→ **Aim of the task**
Answer these questions using the article on state athletic commissions below.
1. Who will take over as Executive Director at the New York State Athletic Commission?
2. On what day and at what time was the Nevada commission going to make its decision?
3. Which Consumer Affairs worker was placed in the front office as an Assistant Executive Officer?

→ **Provided text**

By Zach Arnold | April 17, 2014
This article has been updated (at the bottom) in response to an allegation being made in response to what was originally written here.
The last few weeks have seen quite a bit of turmoil with the major state Athletic Commissions. David Berlin, a New York lawyer and former boxing manager who is close to Teddy Atlas & Michael Bloomberg, will now take over as Executive Director at the New York State Athletic Commission. What a job to walk into given that NYSAC got sued by the family of boxer Magomed Abdusalamov for $100 million USD.
Then came the news last week that Dickie Coles is out at the Texas commission. Good riddance. Wonder what this means for his son’s future. Will he continue to be a major player in the promoter bond business?
But the real action right now is in Sacramento and Las Vegas because of Andy Foster. When Keith Kizer resigned last January, Andy Foster had spent weeks telling everyone — including his closest allies — that he had no interest in applying for Nevada’s job. But something changed. According to multiple state sources, Andy was “prodded” into applying for the job. Additionally, there were allegedly some issues regarding professional stress impacting home life.
And on Saturday afternoon, Foster came in acting as a second coming of Haley Barbour and brought an overwhelming presence to his job interview. To the point that the Athletic Commission, which was supposed to make a decision that same day on a new Executive Director, called for time-out.
A decision was going to be made on Friday at 3 PM. The day before that decision was to be made, Andy Foster withdrew his name from the Nevada job… after he was named a finalist… and after he interviewed passionately on why he was the right man.
On Wednesday night at a Michael King boxing show in Santa Monica with Che Guevara working, Andy Foster reportedly told multiple people on the ground that he had “second thoughts” about what he did in applying for Nevada. You can read in between the lines if you would like.
And now Andy’s gamble to apply & interview for the Nevada State Athletic Commission job is about to backfire in a big way. It means he has to go back to Sacramento as a lame duck with diminished political power, a more stressful home life, and a group of inspectors & officials who will now be hesitant to back him 100% because he had one foot out the door.
If the UFC thinks that they can have their cake & eat it too with two long-term “friendly” allies in Andy Foster in California & someone else in Nevada, this calculation long-term will prove to be absolutely wrong.
Political lessons to be learned
Andy Foster isn’t a creation of the Department of Consumer Affairs. 18 months ago, he walked into Sacramento and told everyone he was going to clean up the mess. One of the ways he was going to do it was to become a big-time politician by dealing with lobbyists and legislative aides at the state Capitol. if he had to bypass Consumer Affairs, then so be it.
When he encountered troubles regarding placing bids for items to buy with state funds, he ended up with a Consumer Affairs worker named Sophia Cornejo who was inserted into the front office as an Assistant Executive Officer. A set of eyes on Andy, if you will.
But there is no emotional attachment by Consumer Affairs towards Andy Foster. He has no political cover despite what he has told others or what he personally thinks. Inside the Consumer Affairs ecosystem, he’s a guy. Nothing more, nothing less.

→ **Recorded information**
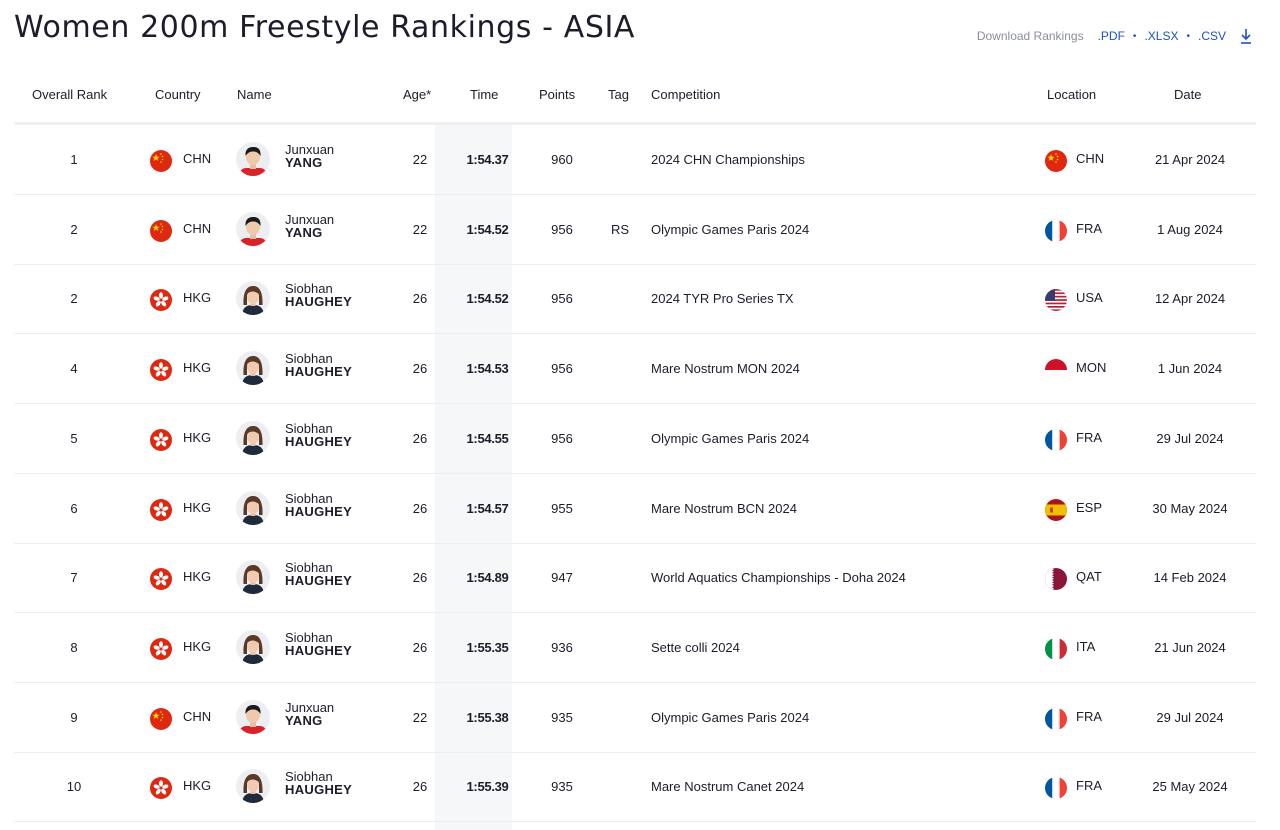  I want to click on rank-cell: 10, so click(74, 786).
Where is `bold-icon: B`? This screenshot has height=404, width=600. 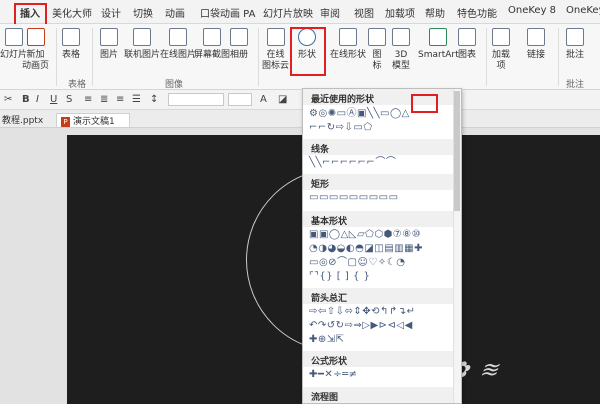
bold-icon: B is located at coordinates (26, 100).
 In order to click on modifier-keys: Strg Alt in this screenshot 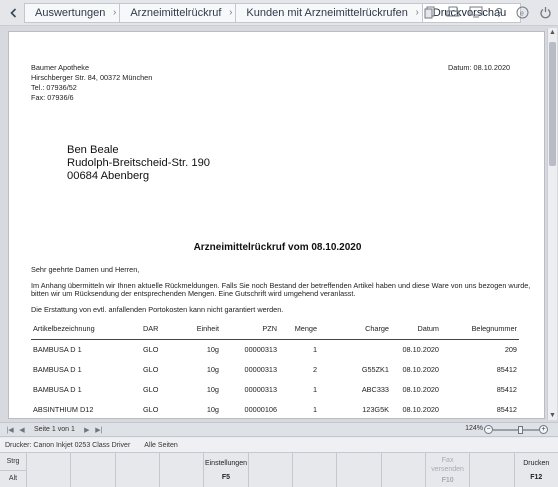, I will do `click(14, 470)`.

→ **Finished exercise**
1. David Berlin
2. Friday at 3 PM
3. Sophia Cornejo